Ein Raum, in dem diese Wesen ohne Bindung zueinander stehen, ist nicht zu verorten. Die Großstadt Berlin, wohin Stelzmann, ein Vertreter der jüngeren Leipziger Schule, schon vor der Wende aus der DDR gezogen war, ist erfasst in überfüllten Straßenszenen als menschenvoller, aber entmenschlichter Raum. Auch die Sphäre der Kunst wie in Varieté ist kein Ort der Begegnung, vielmehr deuten die verdrehten Positionen, der Stand kopfüber sowie die Unbestimmtheit der Androgynität, obendrein die Hervorhebung von Säge und Messer auf eine Gefährdung menschlicher Existenz hin.

Stelzmann begibt sich malerisch auf seinen Bildern auch in die kunstgeschichtliche Erinnerung hinein. So versammeln sich wie um ein aufgelöstes Abendmahl seine Vorbilder, eine Gesellschaft von Männern in resignierten Gesten, erstarrten, eben abgebrochenen Handlungen, nie einander zugewandt, mit skeptisch beobachtenden Blicken, und bilden eine Große Konspiration, wie das Gemälde betitelt ist; der Künstler selbst befindet sich klein in der rechten Ecke mit seiner Frau.

Diese „imaginären Malergesellschaften seiner Mentoren und Ahnen“ beschwören das Mysterium der Kunst, wie es in einem Katalog von 2009 heißt. Eine dieser Vorgängergestalten ist zum Beispiel der exzentrische Manierist Jacopo da Pontormo (1494 bis 1551). Auf sakrale Mystik weist Matthias Grünewald (ungefähr 1480 bis 1530) hin. Otto Dix (1891 bis 1969) und Giorgio de Chirico (1888 bis 1978) fungieren als Vertreter der Moderne.

Häufig stellt sich Stelzmann auf seinen Selbstbildnissen ernst, mit forschendem Blick, dar, etwa im Spiegel, wenn er als leblose Maler-Puppe vor der Leinwand sitzt oder den Pinsel in der dünnen, überlängten Hand hält – die andere Hand aufs Herz; im Hintergrund liegen Totenköpfe, so, als wollte er durch seine Werke fast beschwörend etwas schaffen, das die Endlichkeit des Daseins überwindet.

Sturz ins Grenzenlose

Mit seinen Zeichnungen und Grafiken schlägt Stelzmann ein Thema an, das den Menschen als Stürzenden und Sinkenden in einem grenzenlosen, unheimlichen Raum zeigt und so seine Verunsicherung, sein Ausgeliefertsein an ein nicht Benennbares andeutet.
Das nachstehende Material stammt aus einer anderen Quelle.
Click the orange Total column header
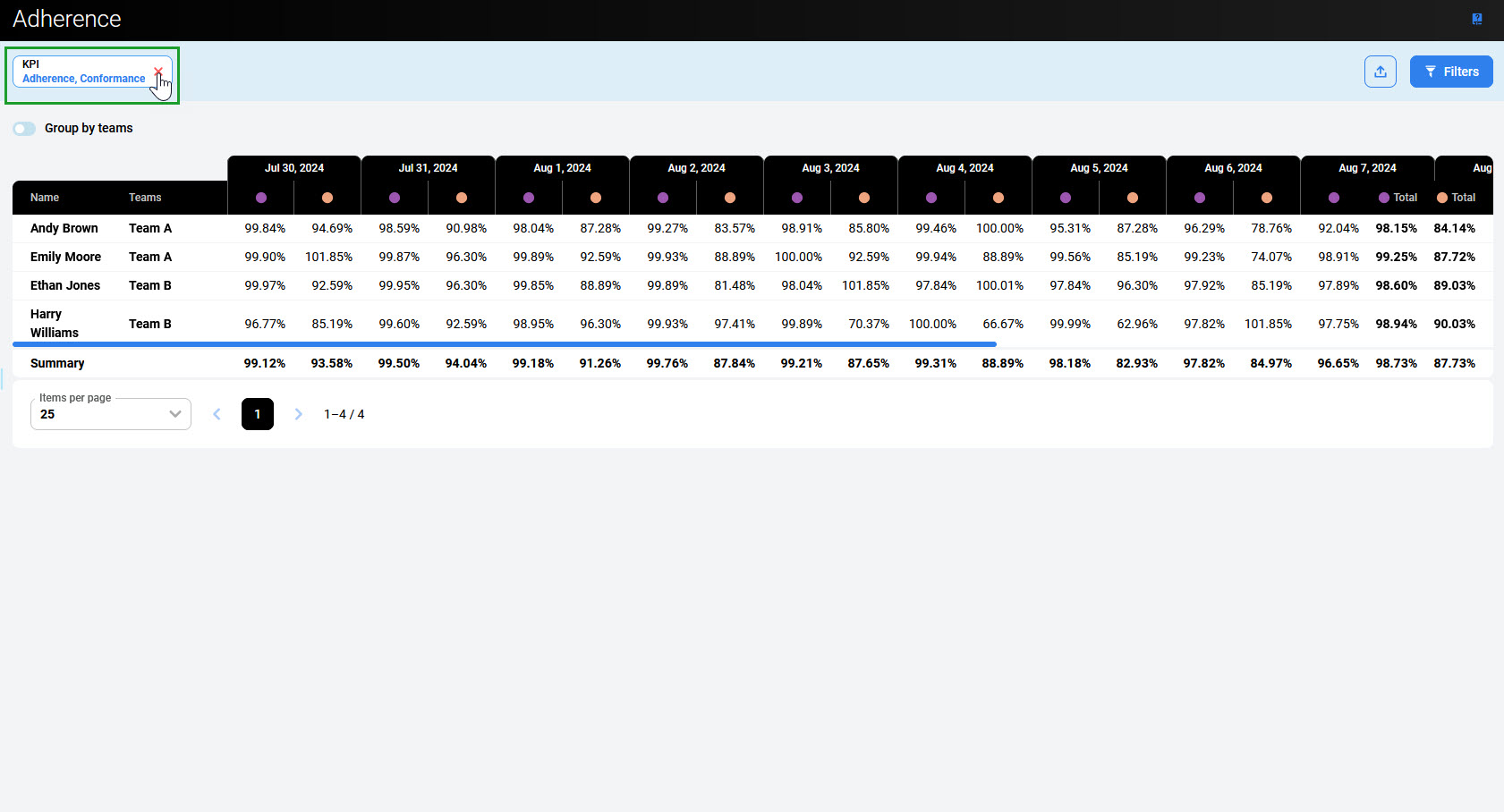Viewport: 1504px width, 812px height. 1456,198
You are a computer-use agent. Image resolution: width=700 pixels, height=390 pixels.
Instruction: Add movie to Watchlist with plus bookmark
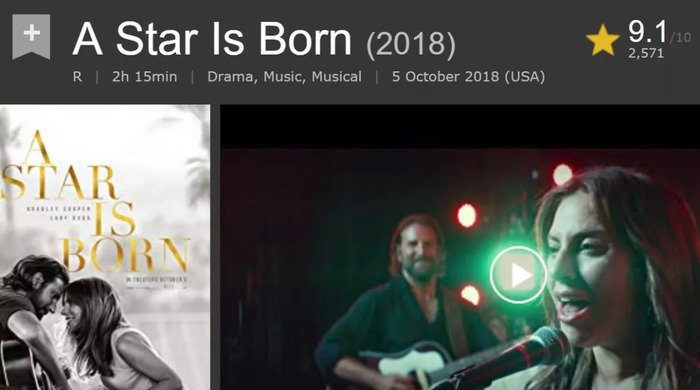pyautogui.click(x=31, y=37)
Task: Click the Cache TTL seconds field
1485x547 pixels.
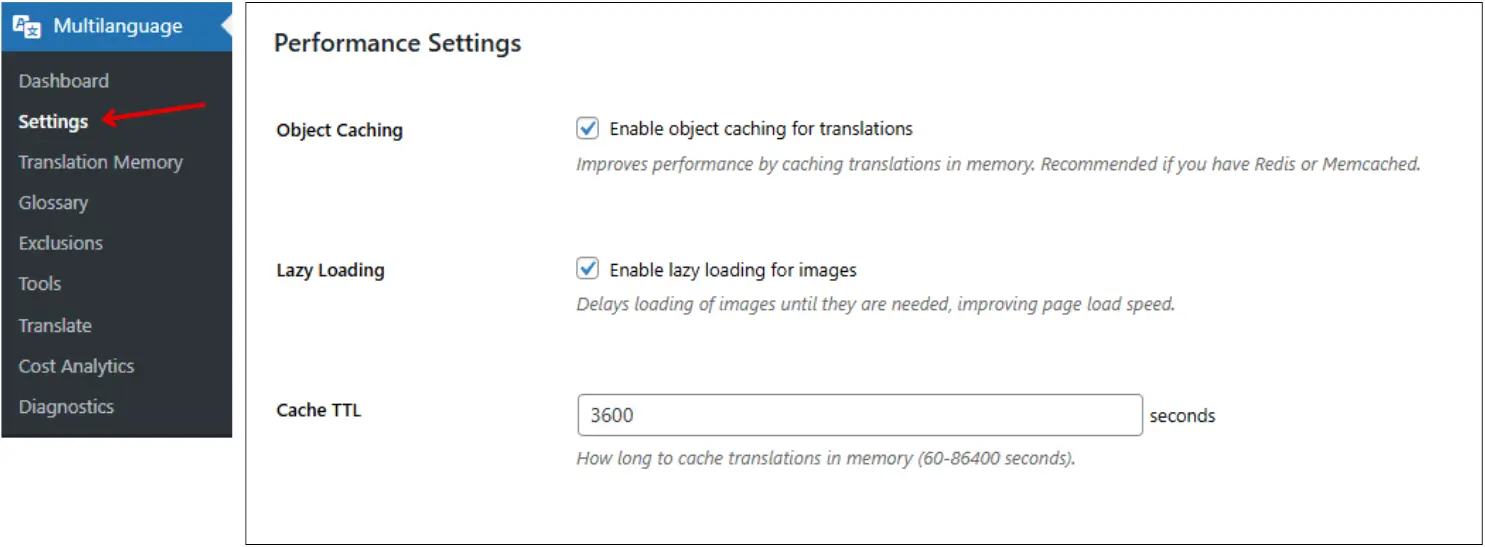Action: point(859,415)
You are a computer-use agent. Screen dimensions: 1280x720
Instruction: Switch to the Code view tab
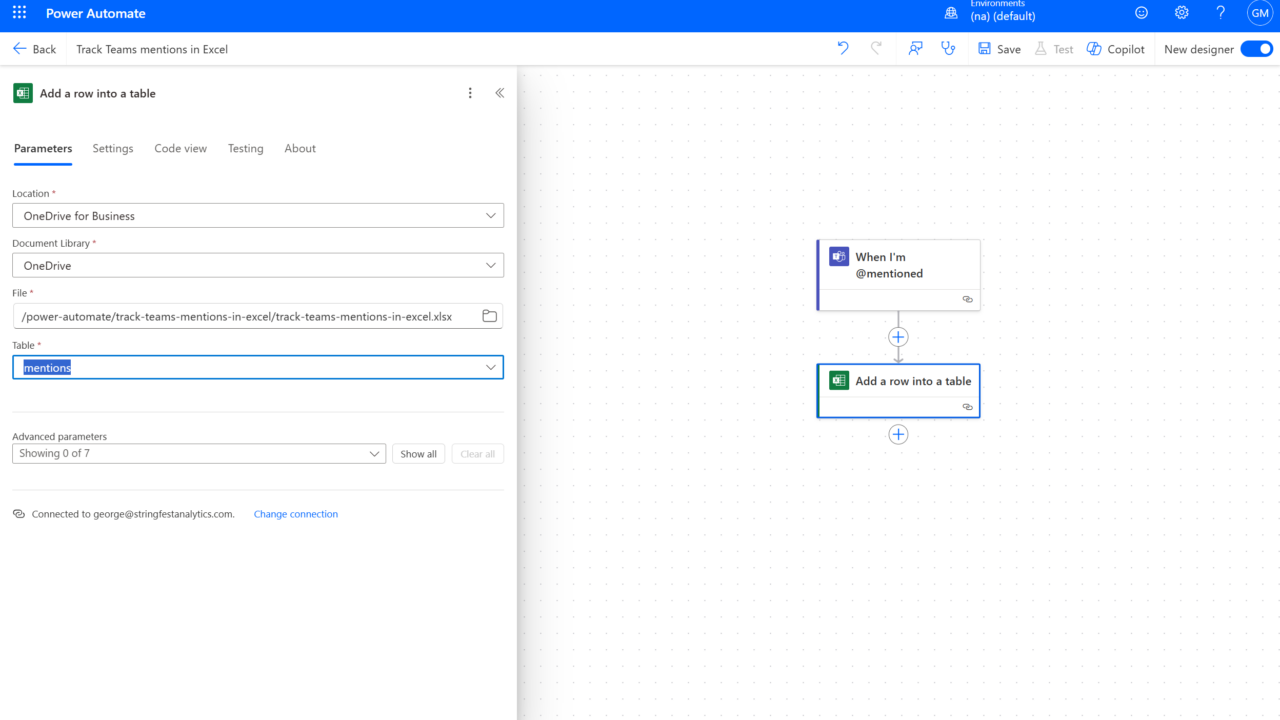pos(180,148)
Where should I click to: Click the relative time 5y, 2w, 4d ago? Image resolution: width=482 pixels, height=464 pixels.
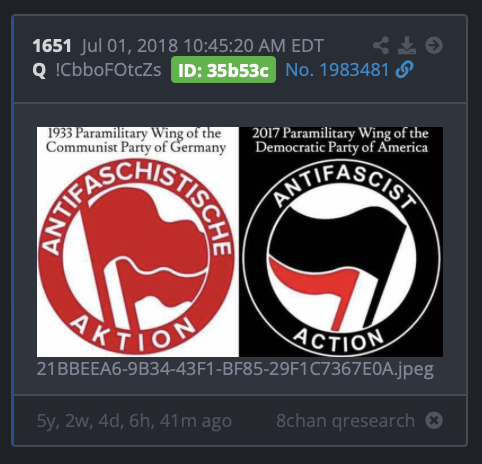134,421
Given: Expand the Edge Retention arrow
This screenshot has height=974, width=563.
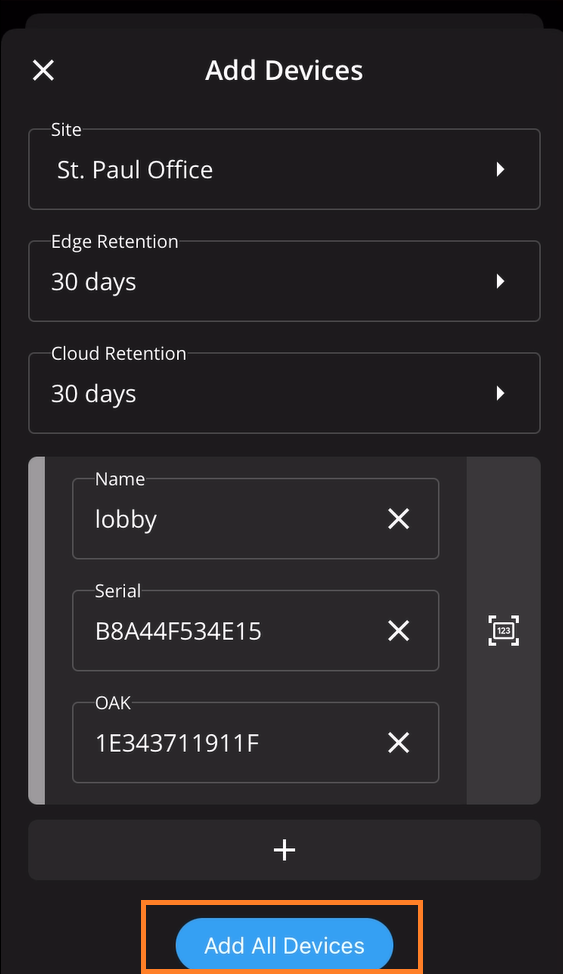Looking at the screenshot, I should [x=500, y=281].
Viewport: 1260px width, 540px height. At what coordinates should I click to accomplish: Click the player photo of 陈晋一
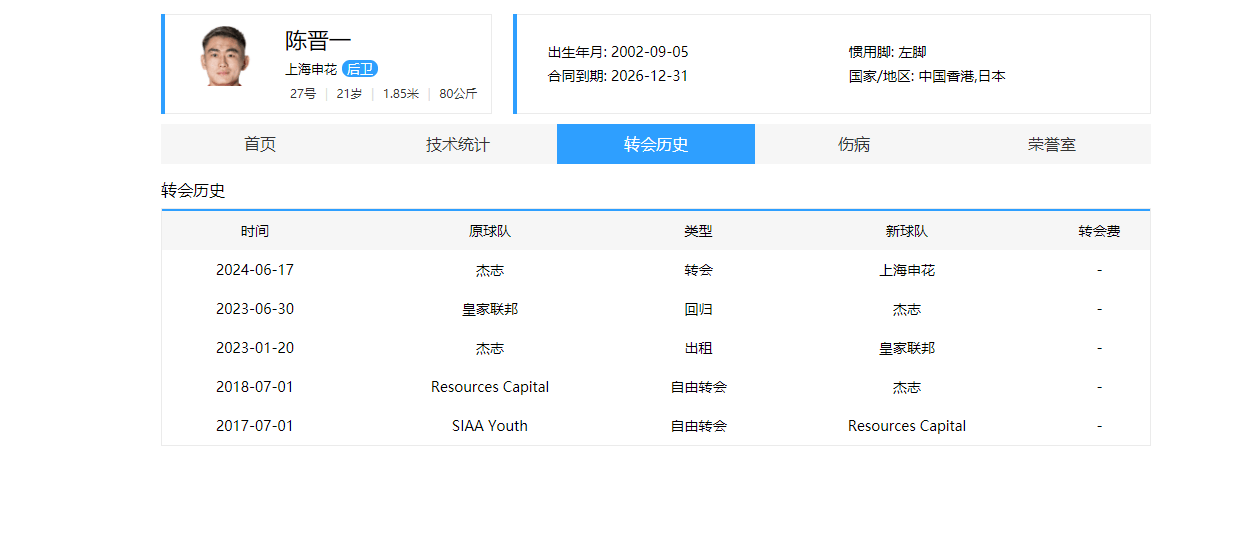pyautogui.click(x=223, y=57)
Vielleicht deshalb hat sich Stelzmann auch mit religiösen Motiven befasst, greift Vorbilder wie Grünewald auf oder setzt sich intensiv auseinander mit künstlerischen, bewunderten „Wahlverwandten“, etwa dem Manieristen Pontormo. Dessen Jüngstes Gericht mit dem Fallen der Körper im leeren Raum greift er auf als Gleichnis für die Welt der Laster, Obdachlosigkeit und des Verlorenseins in den Städten, in der Gesellschaft mit ihrem „bodenlosen“, letztlich unsicheren Lebensgefühl, für die Existenz von Menschen, die ohne „Hüllen“ dem Untergang entgegengetrieben scheinen.

Abgerundet wird das Bild von Stelzmanns Schaffen durch Porträts und symbolträchtige Stillleben in der Sparkassengalerie Schweinfurt. (Renate Freyeisen)

Abbildung:
Volker Stelzmann im Selbstporträt (2010). (Foto: Ilona Ripke)

Information: Bis 30. Mai. Kunsthalle, Rüfferstraße 4, 97421 Schweinfurt. Aktuelle Öffnungszeiten unter www.kunsthalle-schweinfurt.de
Dort auch unter Ausstellungen/Volker Stelzmann digital eine Online-Führung durch die Schau.